### Task to carry out
Once you have checked each line below, report only the number of lines that contain the word "Choose".

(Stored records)

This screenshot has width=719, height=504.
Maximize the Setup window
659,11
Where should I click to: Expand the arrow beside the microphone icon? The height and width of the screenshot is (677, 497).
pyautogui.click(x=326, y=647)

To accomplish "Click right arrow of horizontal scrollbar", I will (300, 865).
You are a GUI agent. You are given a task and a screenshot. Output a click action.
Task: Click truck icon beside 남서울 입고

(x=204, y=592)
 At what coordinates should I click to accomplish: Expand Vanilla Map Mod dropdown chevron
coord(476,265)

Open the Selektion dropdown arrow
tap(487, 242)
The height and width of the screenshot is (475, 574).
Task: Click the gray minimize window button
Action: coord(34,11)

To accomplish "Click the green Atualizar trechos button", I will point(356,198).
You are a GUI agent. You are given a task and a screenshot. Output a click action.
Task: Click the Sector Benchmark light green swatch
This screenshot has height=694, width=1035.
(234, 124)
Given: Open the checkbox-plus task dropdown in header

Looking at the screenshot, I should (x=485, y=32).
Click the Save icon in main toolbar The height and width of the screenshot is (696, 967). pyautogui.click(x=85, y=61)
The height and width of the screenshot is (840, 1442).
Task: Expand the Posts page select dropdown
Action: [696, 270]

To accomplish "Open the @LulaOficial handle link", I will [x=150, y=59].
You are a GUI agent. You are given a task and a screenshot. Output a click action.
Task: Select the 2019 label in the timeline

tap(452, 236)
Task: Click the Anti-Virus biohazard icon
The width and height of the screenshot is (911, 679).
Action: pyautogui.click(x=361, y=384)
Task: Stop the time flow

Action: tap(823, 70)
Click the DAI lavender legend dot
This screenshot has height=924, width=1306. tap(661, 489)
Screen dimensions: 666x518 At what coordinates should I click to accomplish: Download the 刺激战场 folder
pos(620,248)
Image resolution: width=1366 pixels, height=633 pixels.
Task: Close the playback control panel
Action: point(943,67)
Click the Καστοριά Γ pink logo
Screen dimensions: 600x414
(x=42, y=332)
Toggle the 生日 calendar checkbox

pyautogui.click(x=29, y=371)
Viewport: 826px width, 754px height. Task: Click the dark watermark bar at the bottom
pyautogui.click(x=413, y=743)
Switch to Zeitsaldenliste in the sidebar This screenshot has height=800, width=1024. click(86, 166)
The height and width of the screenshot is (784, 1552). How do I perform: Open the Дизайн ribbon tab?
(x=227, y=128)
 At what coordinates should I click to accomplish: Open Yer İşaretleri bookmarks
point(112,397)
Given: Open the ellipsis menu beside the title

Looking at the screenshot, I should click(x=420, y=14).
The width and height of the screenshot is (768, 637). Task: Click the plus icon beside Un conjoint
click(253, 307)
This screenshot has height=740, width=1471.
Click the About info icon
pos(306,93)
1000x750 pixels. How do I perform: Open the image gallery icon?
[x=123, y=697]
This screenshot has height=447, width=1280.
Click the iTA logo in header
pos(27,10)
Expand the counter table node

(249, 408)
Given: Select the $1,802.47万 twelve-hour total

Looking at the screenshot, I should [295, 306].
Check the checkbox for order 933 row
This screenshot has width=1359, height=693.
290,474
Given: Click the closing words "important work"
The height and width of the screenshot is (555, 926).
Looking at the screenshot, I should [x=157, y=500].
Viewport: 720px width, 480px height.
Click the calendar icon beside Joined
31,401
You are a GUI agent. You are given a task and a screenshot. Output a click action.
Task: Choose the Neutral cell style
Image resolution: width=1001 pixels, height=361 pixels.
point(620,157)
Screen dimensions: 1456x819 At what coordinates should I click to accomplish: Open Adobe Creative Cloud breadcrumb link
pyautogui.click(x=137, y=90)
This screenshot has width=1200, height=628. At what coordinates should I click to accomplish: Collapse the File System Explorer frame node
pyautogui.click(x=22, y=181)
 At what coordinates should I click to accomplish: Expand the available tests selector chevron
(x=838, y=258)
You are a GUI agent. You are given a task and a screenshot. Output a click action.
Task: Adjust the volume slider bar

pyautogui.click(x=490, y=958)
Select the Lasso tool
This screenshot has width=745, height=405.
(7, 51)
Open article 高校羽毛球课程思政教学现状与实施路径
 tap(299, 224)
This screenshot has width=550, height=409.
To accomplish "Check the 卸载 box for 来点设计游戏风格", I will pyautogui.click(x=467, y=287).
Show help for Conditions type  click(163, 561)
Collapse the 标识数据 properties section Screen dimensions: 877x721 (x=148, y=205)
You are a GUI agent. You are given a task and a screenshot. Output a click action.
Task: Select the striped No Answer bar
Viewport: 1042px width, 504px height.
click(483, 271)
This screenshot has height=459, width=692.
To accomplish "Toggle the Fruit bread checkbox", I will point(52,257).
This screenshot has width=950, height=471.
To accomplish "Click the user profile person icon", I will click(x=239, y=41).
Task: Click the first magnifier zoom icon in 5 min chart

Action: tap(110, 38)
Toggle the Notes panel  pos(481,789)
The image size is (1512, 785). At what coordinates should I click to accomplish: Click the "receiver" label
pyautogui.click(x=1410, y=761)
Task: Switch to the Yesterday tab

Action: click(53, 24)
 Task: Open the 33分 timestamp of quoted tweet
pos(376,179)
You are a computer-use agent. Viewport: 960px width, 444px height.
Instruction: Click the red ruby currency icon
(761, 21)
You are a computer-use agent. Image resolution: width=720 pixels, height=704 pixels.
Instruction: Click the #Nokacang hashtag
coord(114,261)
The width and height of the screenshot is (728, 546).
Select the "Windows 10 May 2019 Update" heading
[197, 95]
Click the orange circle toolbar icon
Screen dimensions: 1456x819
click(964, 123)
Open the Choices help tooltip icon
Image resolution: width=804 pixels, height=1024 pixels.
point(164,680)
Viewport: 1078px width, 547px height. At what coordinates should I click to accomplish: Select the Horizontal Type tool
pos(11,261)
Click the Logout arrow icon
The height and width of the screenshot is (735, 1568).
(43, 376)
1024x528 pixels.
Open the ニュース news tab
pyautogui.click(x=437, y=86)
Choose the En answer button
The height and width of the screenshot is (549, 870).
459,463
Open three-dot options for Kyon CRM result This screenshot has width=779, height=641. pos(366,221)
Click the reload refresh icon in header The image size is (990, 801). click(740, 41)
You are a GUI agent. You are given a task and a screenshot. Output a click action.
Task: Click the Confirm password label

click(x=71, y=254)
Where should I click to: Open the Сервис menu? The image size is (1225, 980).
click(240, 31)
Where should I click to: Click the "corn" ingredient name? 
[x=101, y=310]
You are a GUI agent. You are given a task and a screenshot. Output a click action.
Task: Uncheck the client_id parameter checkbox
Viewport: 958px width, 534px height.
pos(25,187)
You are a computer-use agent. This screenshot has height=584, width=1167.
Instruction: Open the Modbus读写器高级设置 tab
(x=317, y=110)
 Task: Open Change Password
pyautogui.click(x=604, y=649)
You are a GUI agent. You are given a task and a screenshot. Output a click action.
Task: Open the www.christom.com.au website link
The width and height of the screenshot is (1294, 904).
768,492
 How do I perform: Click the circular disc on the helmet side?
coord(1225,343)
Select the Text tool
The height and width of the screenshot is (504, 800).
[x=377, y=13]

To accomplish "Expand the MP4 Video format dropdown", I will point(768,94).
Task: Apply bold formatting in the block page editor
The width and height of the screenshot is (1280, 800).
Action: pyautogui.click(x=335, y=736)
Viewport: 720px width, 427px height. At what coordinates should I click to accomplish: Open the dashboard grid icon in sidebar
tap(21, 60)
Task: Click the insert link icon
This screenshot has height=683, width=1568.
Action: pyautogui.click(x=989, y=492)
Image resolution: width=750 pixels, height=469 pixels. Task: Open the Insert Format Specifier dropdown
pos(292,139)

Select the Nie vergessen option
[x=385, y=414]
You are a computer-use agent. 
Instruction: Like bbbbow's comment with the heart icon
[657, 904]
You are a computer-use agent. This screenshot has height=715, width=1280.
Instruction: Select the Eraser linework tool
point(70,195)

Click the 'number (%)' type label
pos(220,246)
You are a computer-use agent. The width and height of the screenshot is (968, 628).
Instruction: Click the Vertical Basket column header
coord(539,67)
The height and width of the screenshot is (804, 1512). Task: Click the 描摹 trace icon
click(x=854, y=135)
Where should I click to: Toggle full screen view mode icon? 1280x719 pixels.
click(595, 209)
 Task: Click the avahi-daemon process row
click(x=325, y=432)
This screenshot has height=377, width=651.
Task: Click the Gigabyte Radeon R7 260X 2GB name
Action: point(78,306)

### Written answer
2